Pour préserver les animaux d'une vie de misère et d'une mort encore plus terrible : et si la solution se trouvait dans les laboratoires ? Certains scientifiques ont commencé à cultiver des cellules musculaires pour produire de la viande in vitro à partir de cellules souches. Dans un entretien accordé à l'INRA le scientifique Jean-François Hocquette, qui a coordonné la publication d'une revue sur la question, explique que cette viande est encore bien loin d'un vrai muscle. Elle se rapproche plus d'un amas de cellules musculaires qui ont besoin pour se multiplier d'un mélange d'hormones, de facteurs de croissance, de sérum de veau foetal, d'antibiotiques et de fongicides. Rien de très appétissant. D'ailleurs, pour recréer le goût de la viande, un assaisonnement est nécessaire.

Toutefois, cette viande factice n'est pas la panacée. Car sa production n'évite pas la maltraitance animale (pour récupérer ce sérum foetal).

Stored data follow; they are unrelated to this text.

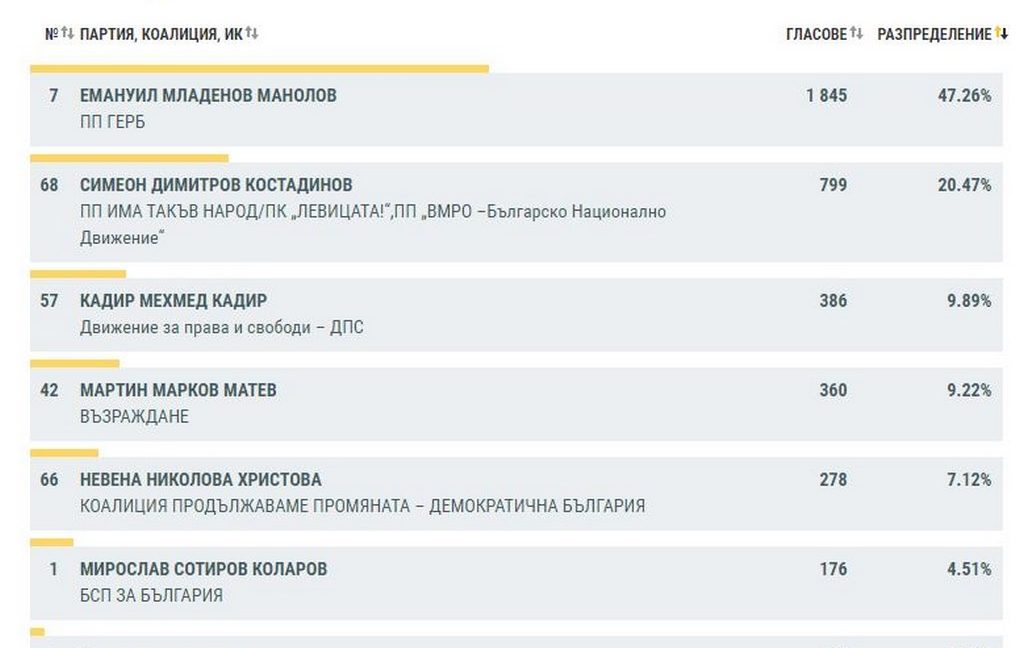The height and width of the screenshot is (648, 1020).
Task: Select candidate ЕМАНУИЛ МЛАДЕНОВ МАНОЛОВ
Action: point(208,96)
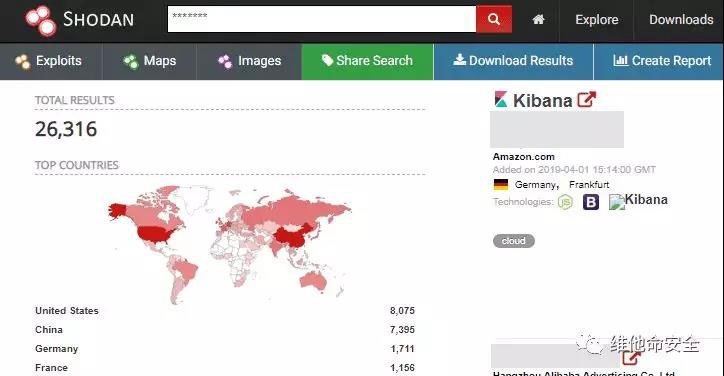Screen dimensions: 724x376
Task: Select the cloud tag
Action: (513, 241)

Les animaux ne seront peut-être plus tués par milliard comme actuellement, mais un bon nombre sera toujours utilisé pour la consommation humaine. Par ailleurs, l'avantage pour l'environnement pourrait être assez minime selon le scientifique Hocquette. Pour le moment, il est difficile d'estimer l'impact environnemental d'une telle industrie. Une chose est sûre, elle risque d'être très chère et ne permettra certainement pas de nourrir l'humanité. Le coût de fabrication du premier steak in vitro en 2013 était de en effet 250 000€ ! Pour apporter à la population mondiale sa ration quotidienne de protéines il existe des solutions moins onéreuses.

Les simili-viandes

Pour remplacer la viande en pesant moins sur l'environnement, cap sur les produits dits simili-carnés. Ces aliments qui ressemblent à de la viande mais n'en sont pas, comme les boulettes de falafels, les steaks de soja, les saucisses végétales. Souvent à base de soja et ou de légumineuses, ils apportent une solution aux flexitariens comme aux végétariens. Mais comme la fausse viande, tous ces produits s'apparentent plus à de la viande hachée qu'à une vraie entrecôte ou une côte de porc.

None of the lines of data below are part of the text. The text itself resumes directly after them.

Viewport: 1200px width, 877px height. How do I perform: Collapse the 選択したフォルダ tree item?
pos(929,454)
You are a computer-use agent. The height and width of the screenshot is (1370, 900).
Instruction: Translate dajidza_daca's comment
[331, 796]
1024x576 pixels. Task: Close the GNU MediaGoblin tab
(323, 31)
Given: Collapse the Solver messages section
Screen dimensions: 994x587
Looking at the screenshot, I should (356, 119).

Les simili-viandes sont déjà au menu de bon nombre de français. Pour la viande développée en laboratoire, si les États-Unis en ont d'ores-et-déjà autorisé la vente, en France ce n'est pas pour demain. Les hormones de synthèses utilisées pour fabriquer la viande en labo ne sont en effet pour le moment pas autorisées dans l'hexagone et ni au niveau européen.